# [WORK ITEM]
If a line in the records below holds the word "Given", copy it.

# [SUPPLIED INFORMATION]
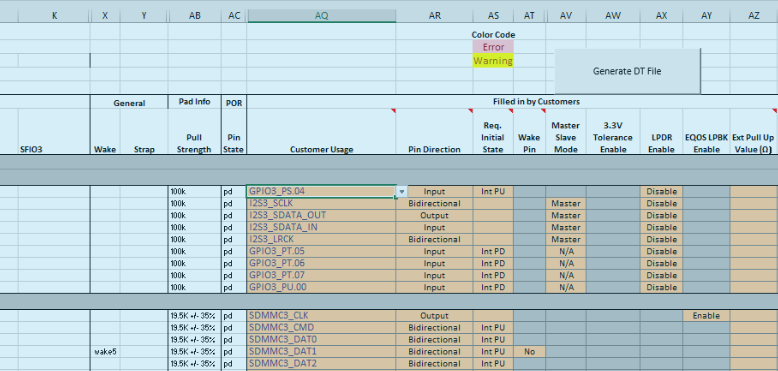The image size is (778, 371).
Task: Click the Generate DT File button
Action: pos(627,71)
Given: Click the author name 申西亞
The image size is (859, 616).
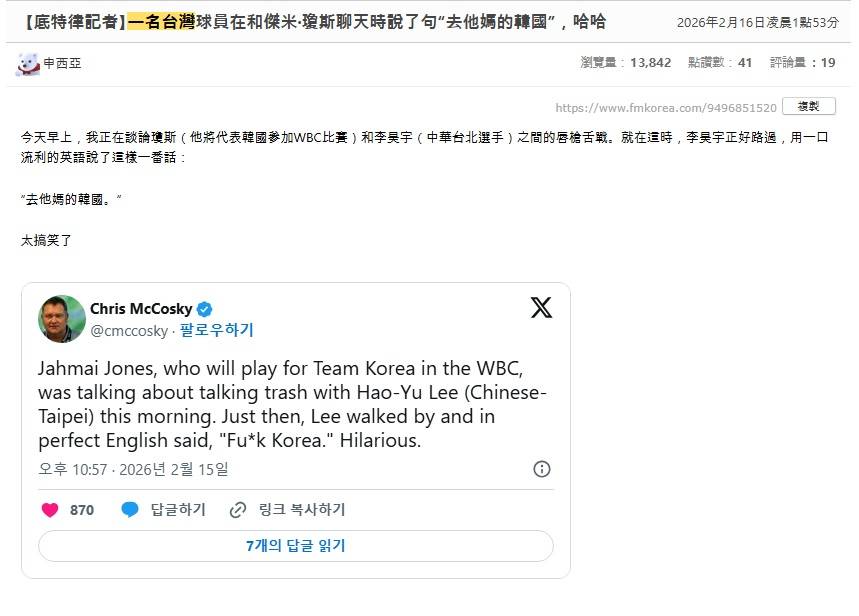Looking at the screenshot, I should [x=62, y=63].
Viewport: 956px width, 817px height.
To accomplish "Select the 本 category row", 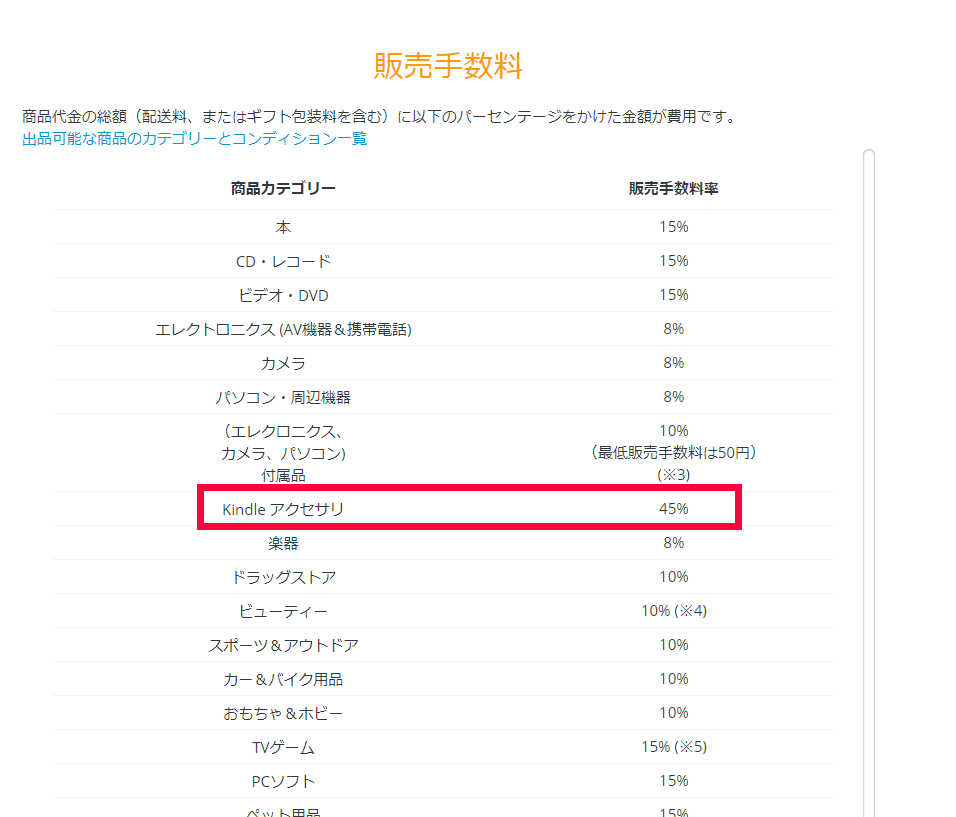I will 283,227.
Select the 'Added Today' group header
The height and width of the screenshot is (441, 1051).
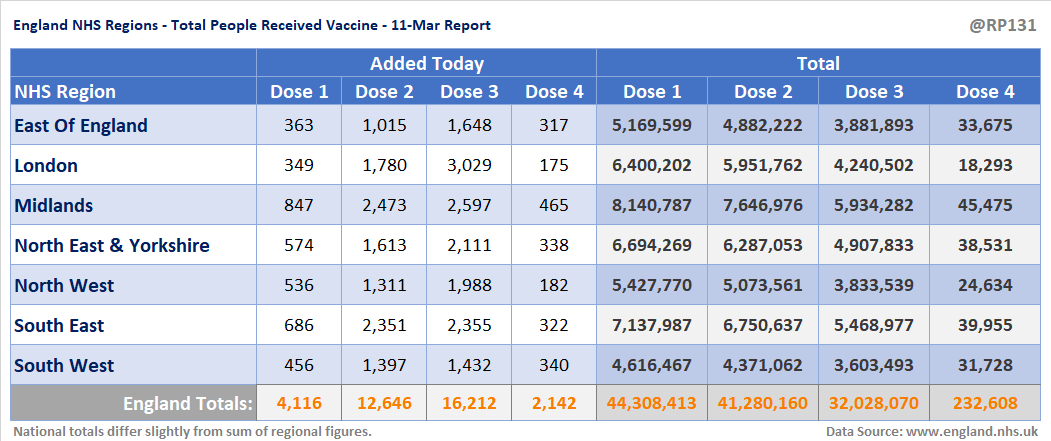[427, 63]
==
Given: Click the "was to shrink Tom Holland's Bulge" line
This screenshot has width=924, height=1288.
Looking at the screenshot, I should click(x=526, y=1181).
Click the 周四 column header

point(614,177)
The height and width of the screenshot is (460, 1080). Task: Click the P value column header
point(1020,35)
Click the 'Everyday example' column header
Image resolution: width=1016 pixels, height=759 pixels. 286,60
...
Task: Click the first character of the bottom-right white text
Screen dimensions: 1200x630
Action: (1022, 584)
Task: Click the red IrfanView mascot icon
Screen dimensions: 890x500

# [RESPONSE TO THE TASK]
Given: Click the author name 申西亞
Given: Click the "was to shrink Tom Holland's Bulge" line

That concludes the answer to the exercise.